Subject: Patient was a 17-year-old Roseburg boy who was riding a skateboard downhill at a high rate of speed when he lost control and hit a fire hydrant. Bystanders discovered him unresponsive at the scene. He was intubated and taken to Mercy Medical Center in Roseburg, where he was found to have a traumatic brain injury of unknown severity, a small pneumothorax, multiple sternal fractures, and a large, complex laceration of the anterior aspect of the left knee. He was transferred to Sacred Heart Medical Center at RiverBend, where he was brought to the intensive care unit.
Diagnosis: Trauma surgeon Travis Littman, MD, of Northwest Surgical Specialists handled the case. The patient suffered a severe concussion with a depressed Glasgow Coma Scale score of 6 at the scene and 15 by the time he was admitted to Sacred Heart (severe concussion). He had an open patellar fracture with a 20 cm laceration to the left thigh, significant chest trauma with suspected cardiac contusion, and a pneumothorax that was treated with a right-sided chest tube at Mercy.
Treatment: The patient was kept on a ventilator for two days due to cardiac abnormalities on his EKG and other indications of cardiac contusion. This was ultimately confirmed by echocardiogram. Serial echocardiograms continued to support this diagnosis. Sacred Heart cardiothoracic surgeon David Duke, MD, detected mitral valve regurgitation due to a partially torn leaflet. After careful study, it was determined that surgery was not appropriate at the time, but that the patient should be monitored over the coming months.
Upon the patient's initial arrival in ICU, Dr. Littman irrigated and closed the lower extremity laceration. Two days later, orthopedic surgeon Daniel Sheerin, MD, of Slocum Orthopedics performed an inferior pole patellectomy with advancement of the patellar tendon. The knee was locked in full extension until the wound healed, after which the patient began physical therapy. The patient was ambulating independently and his concussive symptoms had resolved prior to discharge on hospital day six.
Outcome: Several months later, the patient was doing well.
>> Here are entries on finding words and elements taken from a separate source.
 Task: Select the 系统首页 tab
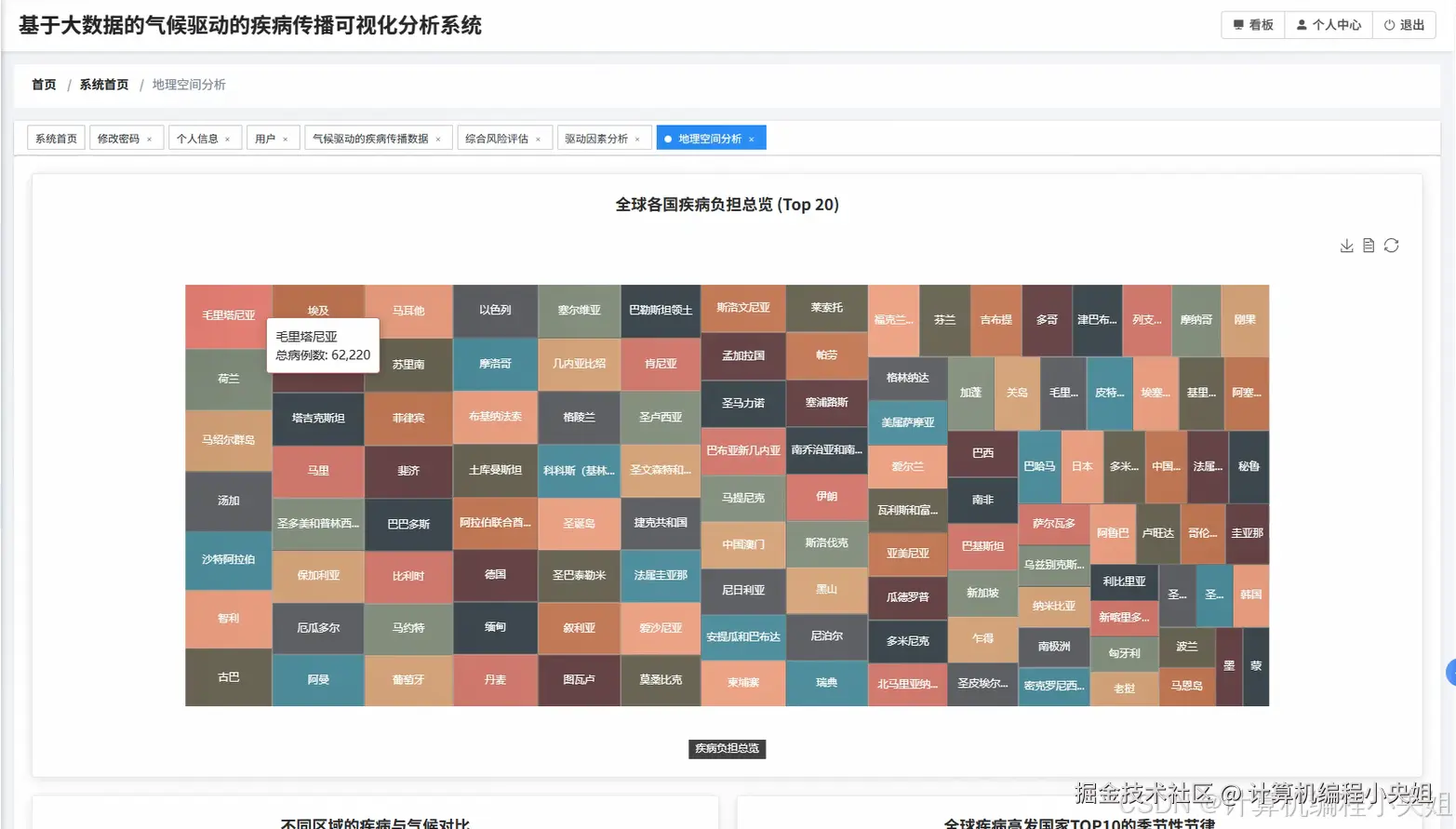point(55,137)
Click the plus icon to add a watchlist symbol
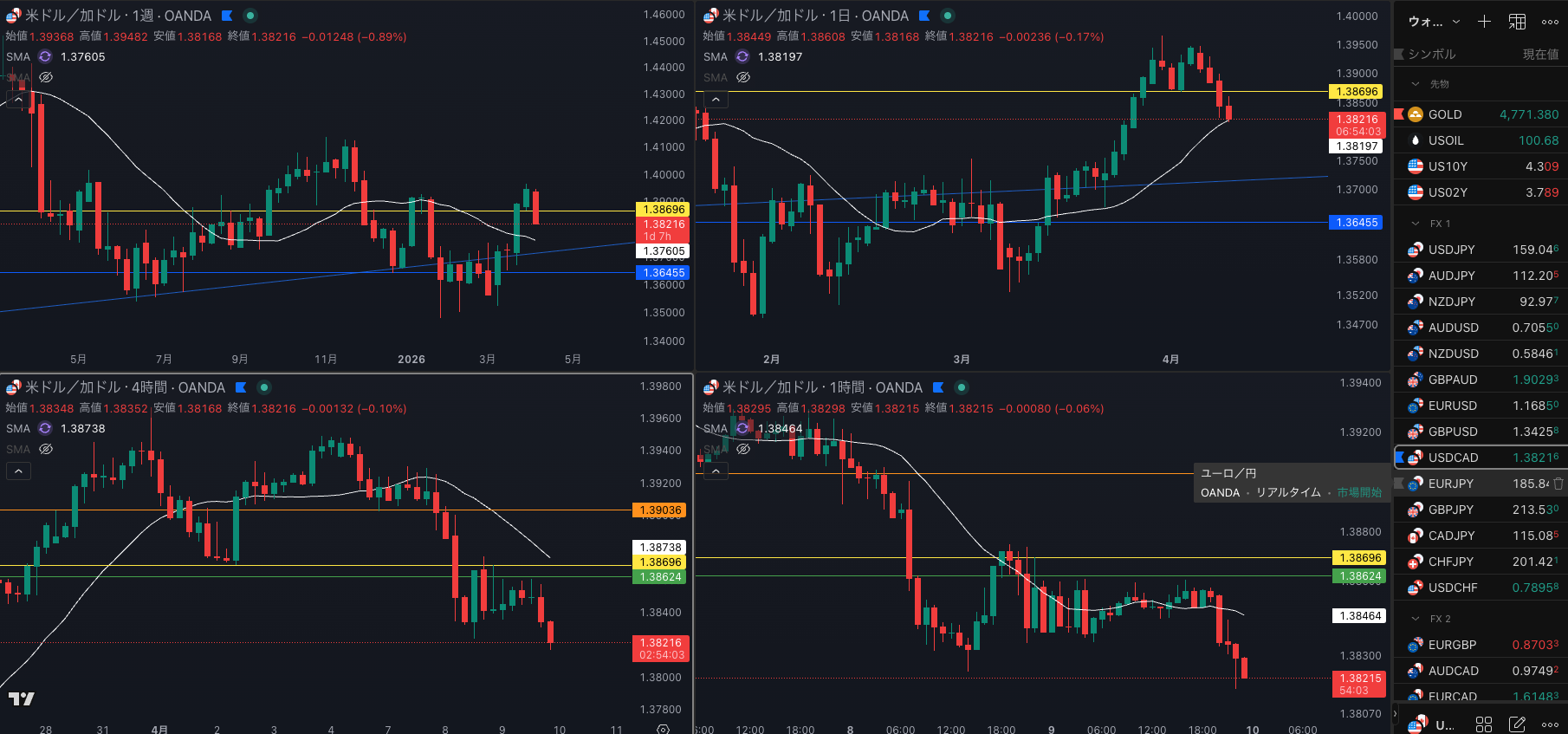 (x=1484, y=22)
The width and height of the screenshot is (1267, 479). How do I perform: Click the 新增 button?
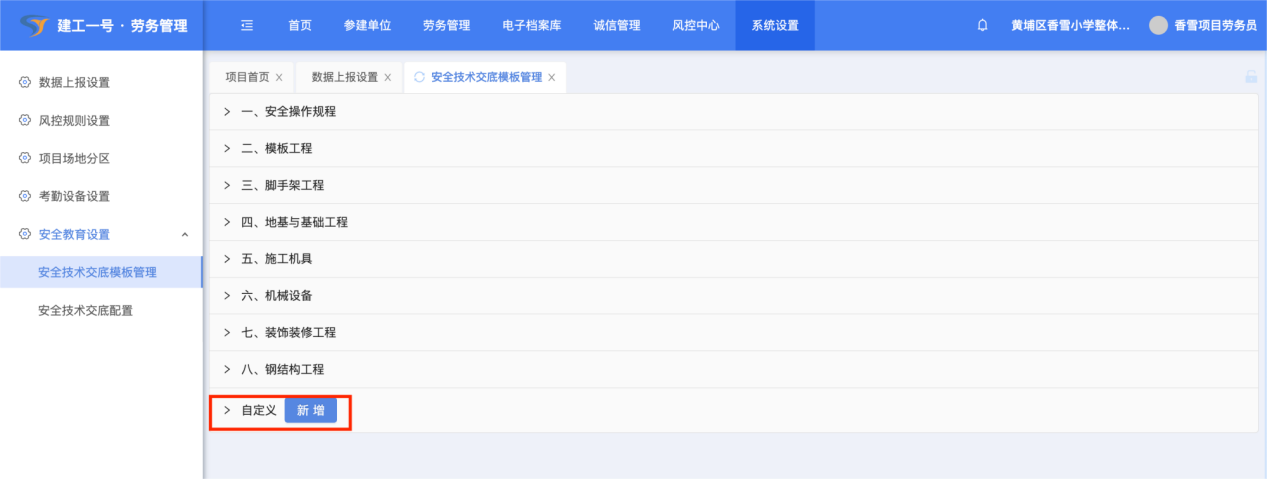(x=311, y=410)
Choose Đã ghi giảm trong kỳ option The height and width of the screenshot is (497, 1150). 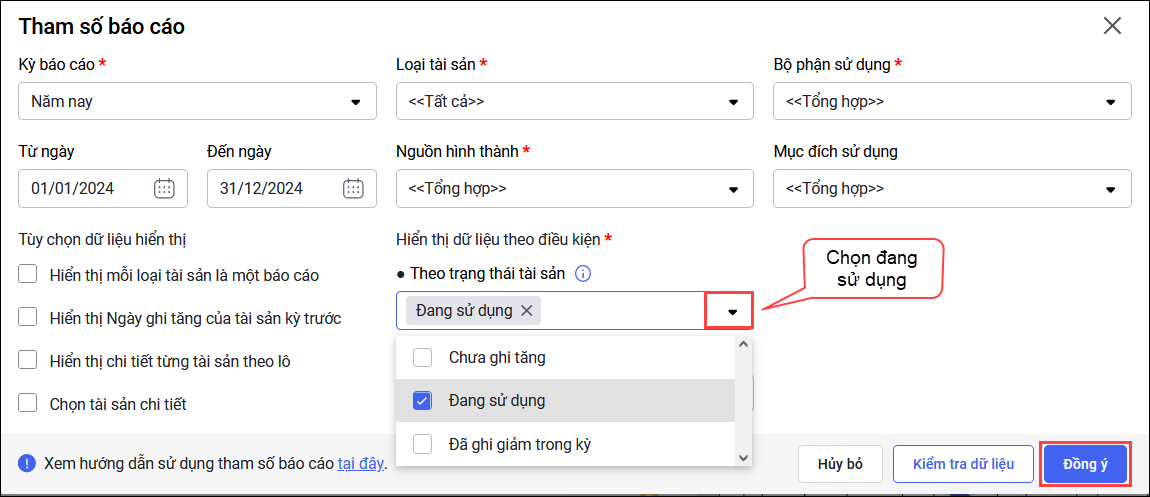click(x=423, y=443)
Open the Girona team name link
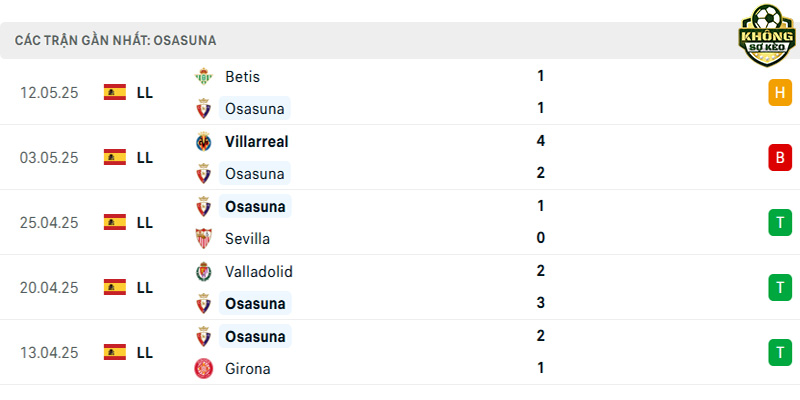 click(x=247, y=368)

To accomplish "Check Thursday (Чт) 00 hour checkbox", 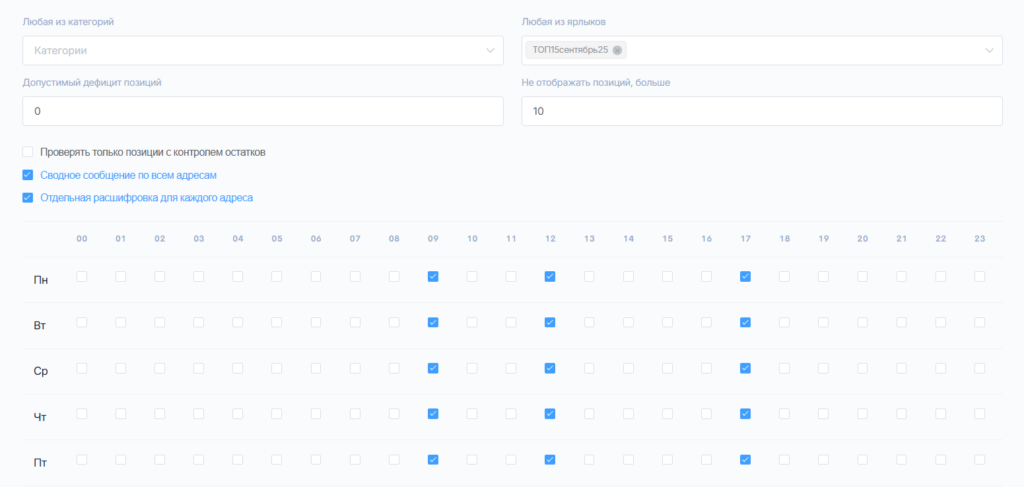I will tap(82, 413).
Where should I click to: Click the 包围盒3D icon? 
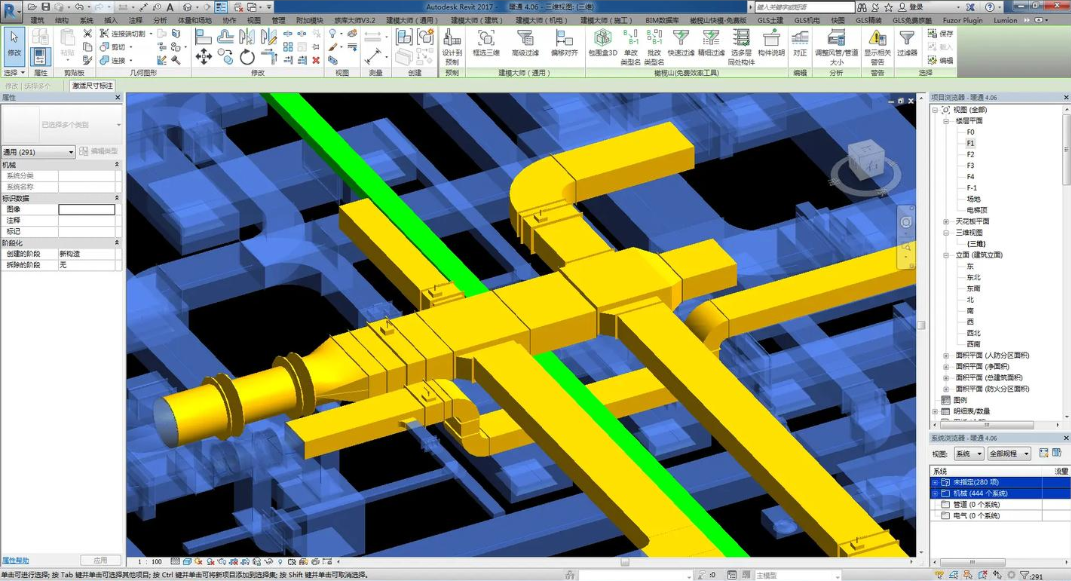point(602,40)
He was attending school and playing basketball, despite some continued chest discomfort. His rib fractures appeared to be healing. He continued to have moderate tricuspid insufficiency, although the valve was functioning better than it had been immediately after the accident. He remained under the care of a cardiologist, and was advised that if his injuries caused discomfort or limited his activities in the future, surgical repair was remains an option.